## TEXT PROVIDED:
○ ○ ○ ○ ○
Creates a matplotlib grid displaying:

Original Time Series: Plot of raw data.
Rolling Mean (Trend): Optional plot of rolling mean over window. Helps visualize trend. \(\text{RollingMean}_t = \frac{1}{W}\sum_{i=0}^{W-1} X_{t-i}\)
Rolling Std Dev: Optional plot of rolling standard deviation. Can indicate changing volatility or seasonality.
ACF Plot: Optional Autocorrelation Function plot up to lags.
Seasonal Decomposition: Optional plot of Observed, Trend, Seasonal, Residual components using statsmodels classical decomposition (requires seasonal_period).

Usage Context: An essential EDA tool providing quick visual insights into time series properties to inform modeling and preprocessing choices. Requires statsmodels and matplotlib.

Code Example (Call Only):

(Note: This function primarily generates plots. Running this will display the plots if run interactively, but output is not captured here.)

import numpy as np
import pandas as pd
from fusionlab.utils.ts_utils import visual_inspection

# Create dummy data with trend and seasonality
dates = pd.date_range('2020-01-01', periods=100, freq='D')
trend = np.linspace(0, 10, 100)
seasonal = 5 * np.sin(2 * np.pi * dates.dayofyear / 7) # Weekly pattern
noise = np.random.randn(100) * 2
values = trend + seasonal + noise
df = pd.DataFrame({'Date': dates, 'Value': values})
○ ○ ○ ○ ○
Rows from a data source

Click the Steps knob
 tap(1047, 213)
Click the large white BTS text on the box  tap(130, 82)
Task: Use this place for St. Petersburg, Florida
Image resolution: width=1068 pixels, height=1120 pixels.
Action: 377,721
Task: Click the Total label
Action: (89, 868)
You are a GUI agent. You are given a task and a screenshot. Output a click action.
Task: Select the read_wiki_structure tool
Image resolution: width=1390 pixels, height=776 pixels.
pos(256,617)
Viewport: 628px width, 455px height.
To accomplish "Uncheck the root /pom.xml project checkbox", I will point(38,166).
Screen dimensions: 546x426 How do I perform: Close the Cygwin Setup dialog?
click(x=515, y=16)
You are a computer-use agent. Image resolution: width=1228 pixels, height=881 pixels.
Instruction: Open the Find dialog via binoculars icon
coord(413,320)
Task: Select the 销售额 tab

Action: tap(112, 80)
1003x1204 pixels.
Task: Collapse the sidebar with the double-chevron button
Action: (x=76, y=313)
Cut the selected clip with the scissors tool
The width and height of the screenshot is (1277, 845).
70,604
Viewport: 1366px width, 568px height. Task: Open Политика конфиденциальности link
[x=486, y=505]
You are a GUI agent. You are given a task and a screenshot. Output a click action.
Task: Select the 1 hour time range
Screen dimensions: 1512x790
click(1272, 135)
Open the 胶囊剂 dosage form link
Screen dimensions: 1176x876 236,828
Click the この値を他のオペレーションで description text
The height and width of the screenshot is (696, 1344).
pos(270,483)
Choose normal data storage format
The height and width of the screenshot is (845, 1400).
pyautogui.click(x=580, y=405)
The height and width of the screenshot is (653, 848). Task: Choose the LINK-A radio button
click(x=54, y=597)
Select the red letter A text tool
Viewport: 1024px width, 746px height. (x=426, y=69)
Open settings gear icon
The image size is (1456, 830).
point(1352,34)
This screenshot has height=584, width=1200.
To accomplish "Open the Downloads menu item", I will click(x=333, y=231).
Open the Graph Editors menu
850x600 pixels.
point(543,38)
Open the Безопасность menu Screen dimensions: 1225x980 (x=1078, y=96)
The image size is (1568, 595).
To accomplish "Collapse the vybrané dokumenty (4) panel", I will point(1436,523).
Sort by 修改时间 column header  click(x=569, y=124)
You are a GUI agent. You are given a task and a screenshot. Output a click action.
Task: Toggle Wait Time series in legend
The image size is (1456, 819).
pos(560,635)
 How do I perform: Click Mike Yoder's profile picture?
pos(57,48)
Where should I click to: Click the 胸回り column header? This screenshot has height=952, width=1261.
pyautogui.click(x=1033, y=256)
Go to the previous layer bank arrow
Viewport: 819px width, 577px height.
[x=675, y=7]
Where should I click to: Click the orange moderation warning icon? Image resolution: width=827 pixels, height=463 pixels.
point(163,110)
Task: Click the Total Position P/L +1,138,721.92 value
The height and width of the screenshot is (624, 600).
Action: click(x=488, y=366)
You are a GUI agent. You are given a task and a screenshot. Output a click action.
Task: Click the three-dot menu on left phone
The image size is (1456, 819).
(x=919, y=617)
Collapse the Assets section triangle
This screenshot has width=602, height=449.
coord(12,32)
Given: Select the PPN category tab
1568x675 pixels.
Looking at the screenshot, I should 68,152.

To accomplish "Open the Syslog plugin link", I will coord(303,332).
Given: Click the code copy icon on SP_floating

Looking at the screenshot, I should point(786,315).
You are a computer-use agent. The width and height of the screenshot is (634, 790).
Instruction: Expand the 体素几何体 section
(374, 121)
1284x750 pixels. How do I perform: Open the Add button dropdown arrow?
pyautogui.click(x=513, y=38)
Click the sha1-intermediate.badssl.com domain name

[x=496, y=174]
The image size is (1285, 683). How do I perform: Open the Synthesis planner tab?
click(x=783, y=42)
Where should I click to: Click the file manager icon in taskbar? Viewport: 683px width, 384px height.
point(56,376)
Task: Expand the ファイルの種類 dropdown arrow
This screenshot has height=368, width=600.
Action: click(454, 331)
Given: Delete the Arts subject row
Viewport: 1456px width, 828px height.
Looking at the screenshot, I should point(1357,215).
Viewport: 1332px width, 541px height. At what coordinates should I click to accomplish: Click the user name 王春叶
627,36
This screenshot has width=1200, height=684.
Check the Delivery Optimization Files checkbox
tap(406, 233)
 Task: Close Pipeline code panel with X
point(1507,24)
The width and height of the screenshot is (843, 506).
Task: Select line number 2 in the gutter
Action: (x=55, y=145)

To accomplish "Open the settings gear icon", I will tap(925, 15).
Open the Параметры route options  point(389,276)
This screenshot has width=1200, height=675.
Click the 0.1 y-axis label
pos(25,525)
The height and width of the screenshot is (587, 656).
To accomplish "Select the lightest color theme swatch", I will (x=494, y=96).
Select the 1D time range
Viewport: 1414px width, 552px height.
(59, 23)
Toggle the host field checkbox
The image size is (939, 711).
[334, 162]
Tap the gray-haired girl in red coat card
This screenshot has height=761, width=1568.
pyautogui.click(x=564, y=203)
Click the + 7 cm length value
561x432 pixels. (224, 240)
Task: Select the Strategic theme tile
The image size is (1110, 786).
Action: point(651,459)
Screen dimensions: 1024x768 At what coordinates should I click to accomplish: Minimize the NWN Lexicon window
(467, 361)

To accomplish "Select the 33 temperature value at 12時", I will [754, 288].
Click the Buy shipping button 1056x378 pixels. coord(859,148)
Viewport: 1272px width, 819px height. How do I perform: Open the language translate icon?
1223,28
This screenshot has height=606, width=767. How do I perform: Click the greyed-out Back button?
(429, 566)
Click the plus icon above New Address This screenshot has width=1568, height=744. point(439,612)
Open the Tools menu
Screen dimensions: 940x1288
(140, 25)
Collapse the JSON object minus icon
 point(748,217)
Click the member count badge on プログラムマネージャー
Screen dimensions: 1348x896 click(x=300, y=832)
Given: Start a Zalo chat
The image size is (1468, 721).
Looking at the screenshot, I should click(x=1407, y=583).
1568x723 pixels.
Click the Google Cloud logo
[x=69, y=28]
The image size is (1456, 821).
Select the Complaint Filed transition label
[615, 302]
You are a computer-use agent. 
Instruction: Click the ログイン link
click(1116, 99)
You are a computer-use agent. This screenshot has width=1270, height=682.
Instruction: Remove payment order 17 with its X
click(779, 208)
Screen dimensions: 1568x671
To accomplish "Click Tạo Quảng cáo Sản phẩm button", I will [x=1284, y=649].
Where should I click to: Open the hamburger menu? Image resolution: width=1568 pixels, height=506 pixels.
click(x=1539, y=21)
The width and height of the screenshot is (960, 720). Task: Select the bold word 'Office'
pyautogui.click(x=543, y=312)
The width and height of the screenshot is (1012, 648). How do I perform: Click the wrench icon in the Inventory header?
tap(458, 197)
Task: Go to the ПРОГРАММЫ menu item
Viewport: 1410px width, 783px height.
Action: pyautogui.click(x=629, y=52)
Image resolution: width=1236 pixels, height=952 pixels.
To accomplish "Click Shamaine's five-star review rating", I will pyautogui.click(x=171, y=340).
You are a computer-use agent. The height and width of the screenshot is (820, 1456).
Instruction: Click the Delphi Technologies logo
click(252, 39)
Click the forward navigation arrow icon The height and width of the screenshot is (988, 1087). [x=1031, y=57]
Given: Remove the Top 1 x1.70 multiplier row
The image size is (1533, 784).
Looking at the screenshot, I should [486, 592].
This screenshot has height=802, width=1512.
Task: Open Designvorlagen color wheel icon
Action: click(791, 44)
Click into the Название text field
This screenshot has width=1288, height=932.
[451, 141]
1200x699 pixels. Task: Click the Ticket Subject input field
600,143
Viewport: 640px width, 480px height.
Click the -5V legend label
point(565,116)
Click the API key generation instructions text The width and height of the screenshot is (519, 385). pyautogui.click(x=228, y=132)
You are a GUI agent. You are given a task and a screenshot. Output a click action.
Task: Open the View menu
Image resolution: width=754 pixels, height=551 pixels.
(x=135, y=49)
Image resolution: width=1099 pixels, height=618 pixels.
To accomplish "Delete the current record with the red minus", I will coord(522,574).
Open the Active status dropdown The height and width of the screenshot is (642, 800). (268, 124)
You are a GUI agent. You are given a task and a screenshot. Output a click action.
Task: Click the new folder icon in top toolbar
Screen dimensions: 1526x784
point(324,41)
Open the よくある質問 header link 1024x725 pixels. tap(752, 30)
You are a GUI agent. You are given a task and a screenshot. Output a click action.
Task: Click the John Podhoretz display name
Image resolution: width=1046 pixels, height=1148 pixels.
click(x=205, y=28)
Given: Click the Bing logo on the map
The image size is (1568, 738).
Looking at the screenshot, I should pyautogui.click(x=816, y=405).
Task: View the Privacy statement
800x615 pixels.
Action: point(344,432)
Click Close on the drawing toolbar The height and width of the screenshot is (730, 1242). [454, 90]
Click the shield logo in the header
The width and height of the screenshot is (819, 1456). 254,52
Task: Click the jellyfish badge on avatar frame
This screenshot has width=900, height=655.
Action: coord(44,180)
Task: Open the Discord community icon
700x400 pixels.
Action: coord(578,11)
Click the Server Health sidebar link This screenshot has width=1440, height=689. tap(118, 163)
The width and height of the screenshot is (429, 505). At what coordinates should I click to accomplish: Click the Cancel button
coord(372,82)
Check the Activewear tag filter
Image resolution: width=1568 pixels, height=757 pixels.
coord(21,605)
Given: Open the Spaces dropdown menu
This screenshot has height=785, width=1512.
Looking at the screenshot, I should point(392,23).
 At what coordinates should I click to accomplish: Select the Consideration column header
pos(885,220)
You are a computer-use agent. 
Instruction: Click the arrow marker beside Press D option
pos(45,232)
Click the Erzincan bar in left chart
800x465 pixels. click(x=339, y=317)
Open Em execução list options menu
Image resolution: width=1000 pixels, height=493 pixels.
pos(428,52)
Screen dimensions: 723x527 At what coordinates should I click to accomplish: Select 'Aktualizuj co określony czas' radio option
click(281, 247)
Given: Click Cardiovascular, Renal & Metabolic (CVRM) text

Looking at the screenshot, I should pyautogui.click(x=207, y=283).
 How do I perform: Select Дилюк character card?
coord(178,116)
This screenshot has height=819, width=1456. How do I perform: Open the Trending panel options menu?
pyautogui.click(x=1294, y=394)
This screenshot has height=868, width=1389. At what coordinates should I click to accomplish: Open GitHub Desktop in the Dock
○ ○ ○ ○ ○
## PROBLEM A:
Write out the time series inspection text word for word, starting at the words "Rolling Mean (Trend): Optional" and ending after "up to lags.".
## PROBLEM B:
Write what comes next in the time series inspection text, picking up after its last line.
The rows are separate material and not part of the time series inspection text.

## TASK RESULT A:
Rolling Mean (Trend): Optional plot of rolling mean over window. Helps visualize trend. \(\text{RollingMean}_t = \frac{1}{W}\sum_{i=0}^{W-1} X_{t-i}\)
Rolling Std Dev: Optional plot of rolling standard deviation. Can indicate changing volatility or seasonality.
ACF Plot: Optional Autocorrelation Function plot up to lags.

## TASK RESULT B:
print("Calling visual_inspection (plots will be generated)...")
# Example call showing various plots
visual_inspection(
    df,
    value_col='Value',
    dt_col='Date',
    window=7, # Rolling window size
    lags=20, # ACF lags
    seasonal_period=7, # For decomposition
    show_trend=True,
    show_seasonal=True,
    show_acf=True,
    show_decomposition=True,
)
print("Visual inspection call complete.")

Expected Output:

Visual Inspection Plot — Plot visual panels for time-series analysis including decomposition.¶

get_decomposition_method¶

API Reference:: get_decomposition_method()

Purpose: To provide a heuristic estimate of a suitable decomposition model type (‘additive’ or ‘multiplicative’) and a basic guess for the seasonal period.

Functionality:

Takes DataFrame df, value_col.
Method Inference (`method=’auto’`): Suggests ‘multiplicative’ if all values > 0, otherwise suggests ‘additive’. Can be overridden.
Period Inference: Uses very basic logic (returns 1 or min_period). Not reliable for finding true seasonality.

Usage Context: A quick, rule-based first guess for decomposition parameters, mainly distinguishing additive/multiplicative based on positivity. Limited utility for period detection.

Code Example:

import pandas as pd
from fusionlab.utils.ts_utils import get_decomposition_method

# Data with positive values
df_pos = pd.DataFrame({'Value': [10, 12, 15, 13]})
method1, period1 = get_decomposition_method(df_pos, 'Value', method='auto')
print(f"Positive Data -> Method: {method1}, Period: {period1}")
# Expected: multiplicative, 1 (or min_period)

# Data with non-positive values
df_nonpos = pd.DataFrame({'Value': [10, -2, 15, 0]})
method2, period2 = get_decomposition_method(df_nonpos, 'Value', method='auto')
print(f"Non-Positive Data -> Method: {method2}, Period: {period2}")
# Expected: additive, 1 (or min_period)

infer_decomposition_method¶

API Reference:: infer_decomposition_method()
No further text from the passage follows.